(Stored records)

+---+

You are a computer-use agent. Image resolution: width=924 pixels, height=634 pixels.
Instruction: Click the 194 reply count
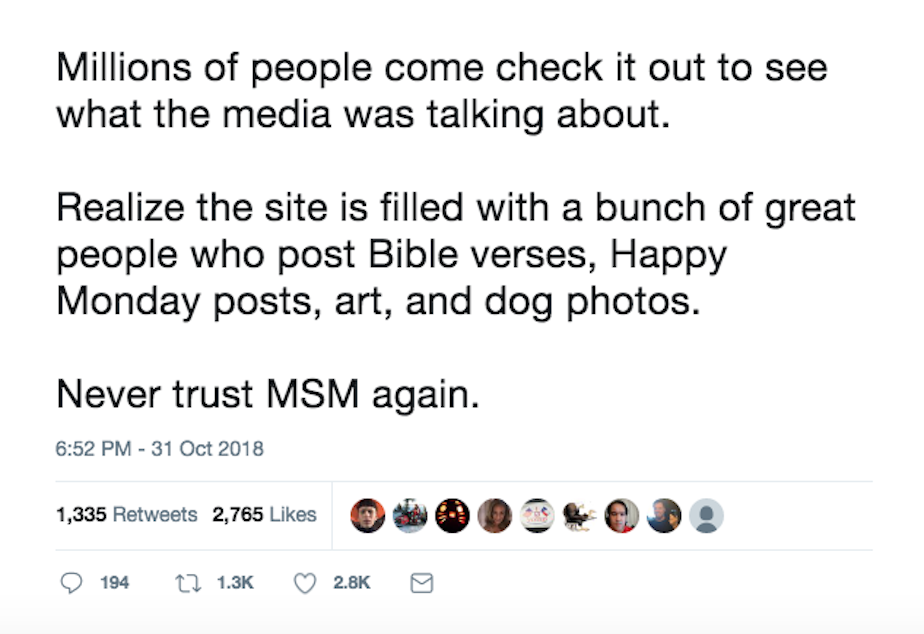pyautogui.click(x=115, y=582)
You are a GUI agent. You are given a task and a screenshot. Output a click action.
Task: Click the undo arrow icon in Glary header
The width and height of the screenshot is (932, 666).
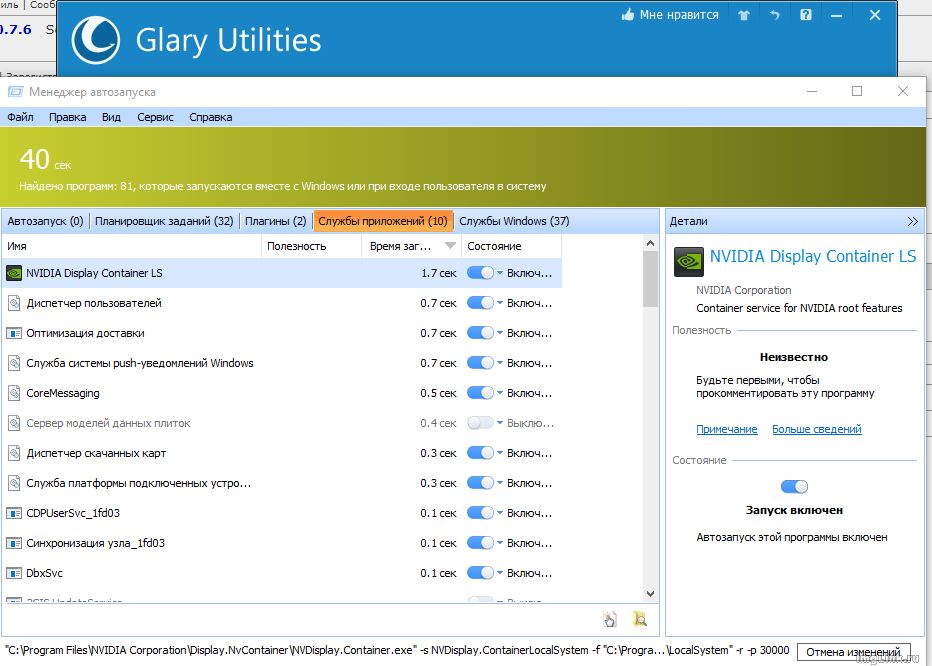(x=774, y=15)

+---+

Assigned task: If a line falls between the first line of the records above and the line containing "You are a GUI", inclusive, retype it exactly; leave pictures out.

Solution for this task:
You are a computer-use agent. Image resolution: width=924 pixels, height=634 pixels.
Instruction: Click the 194 reply count
pyautogui.click(x=115, y=582)
You are a GUI agent. You are given a task and a screenshot. Output a click action.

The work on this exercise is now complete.